Through his travels in that region and great interest in that part of the world, Schipper has acquired a wealth of knowledge and still has frequent contact with residents of the country. This week. It always turns out to be the same. “The Ukrainians don’t want war with Russia, but when it comes they are combative and combative.” Schipper sketches for us with seven-mile boots the recent history of the Ukraine and why the country absolutely never wants to go back to the ‘Russian womb’.

play ball

“Ukraine has always been a plaything. For centuries. The borders have changed several times. In the last two centuries, Poland, Nazi Germany and the Russians have all wreaked havoc there. The Nazis and Joseph Stalin were well aware that a large part of Ukraine’s black soil with a lot of humus is particularly fertile. After 1920 Stalin forced the peasants to collective agriculture in the sovkhoz (state farms) and the kolkhoz (communal farms). Peasants and landed gentry had to give up their land.” The theory behind this was that food could be produced much more efficiently in large mechanized farms than on the old-fashioned small-scale farms. “There was a lot of resistance against it and that was brutally crushed. With extreme violence Stalin pressed the Ukrainians into collective agriculture. With resistance you ended up in a gulag (camp). All people who had studied or intelligent went there anyway. because they were a danger to oppression.” Stalin deliberately created a famine that killed millions of Ukrainians.

“Poland and Ukraine were equally poor after the dissolution of the Soviet Union. Now Poland has a gross national product four times higher than Ukraine per year. The people there also want that prosperity. That is the second reason why they focus on Europe and not on Russia. The economy in Russia is bad and you have to keep your mouth shut in that country. When I came to Ukraine eight years ago you could already see it changing. Russian was still the official language, contracts were still in Russian and the Ukrainian language was only a dialect among peasants and in the countryside. Now Ukrainian is the official language in everything. The national identity has grown very strongly, because the Ukrainians do not have good memories of the Russian rule.”

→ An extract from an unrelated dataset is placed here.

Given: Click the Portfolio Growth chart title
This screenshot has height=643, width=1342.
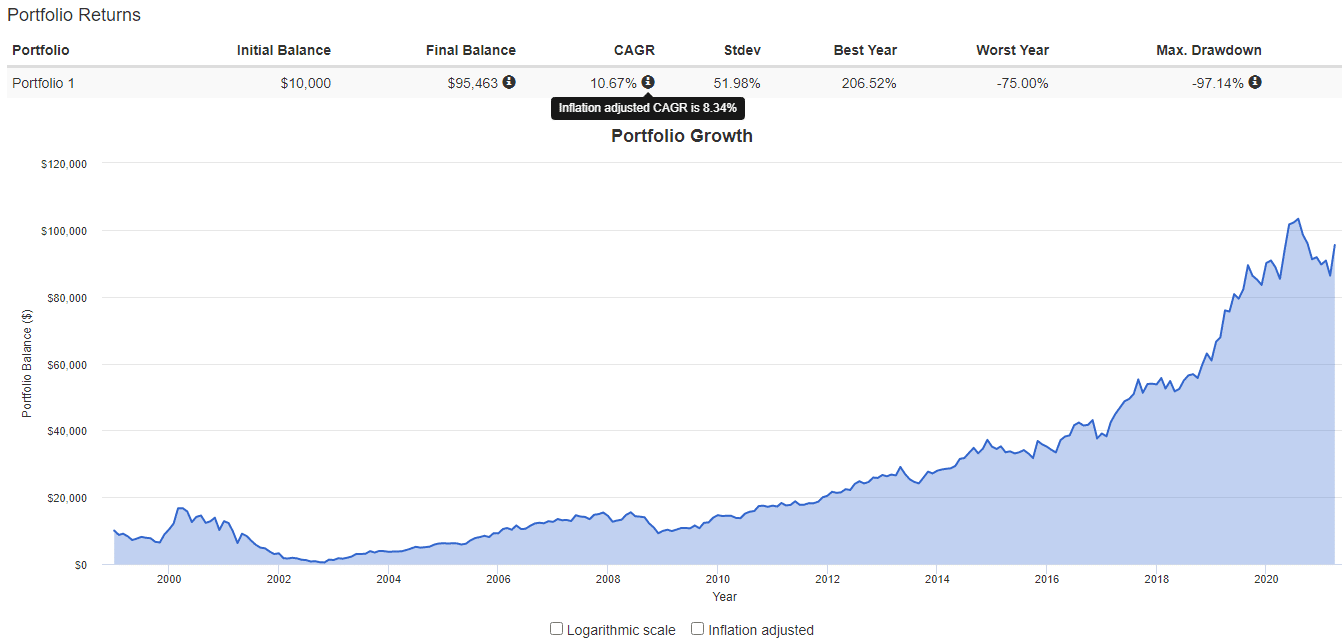Looking at the screenshot, I should point(681,136).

What about the war in Ukraine?

In fact, fighting has been going on in Ukraine for eight years (Donbas regions of Donetsk and Luhansk). In 2014, Russian soldiers in neutral clothing without Russian logos took the Crimea peninsula. And in the eastern Ukrainian regions of Donetsk and Luhansk, fighting has been going on ever since by Ukrainians who want to secede their region. These separatists are in the minority but supported by Russia. Although the Kremlin officially denies that. This week, Russian President Putin says Russia recognizes and considers the “people’s republics” in Donetsk and Luhansk as independent. Immediately after his speech, Russia sends troops to Donetsk and Luhansk. Putin says it is a peace mission. The Americans think that during an inserted meeting of the UN Security Council that is nonsense and an excuse to start a war.

Putin still sees Ukraine as part of the Russian sphere of influence. Even though more and more Ukrainians actually prefer to belong to the European Union and to NATO’s military alliance. 14,000 people have been killed in the fighting in eastern Ukraine.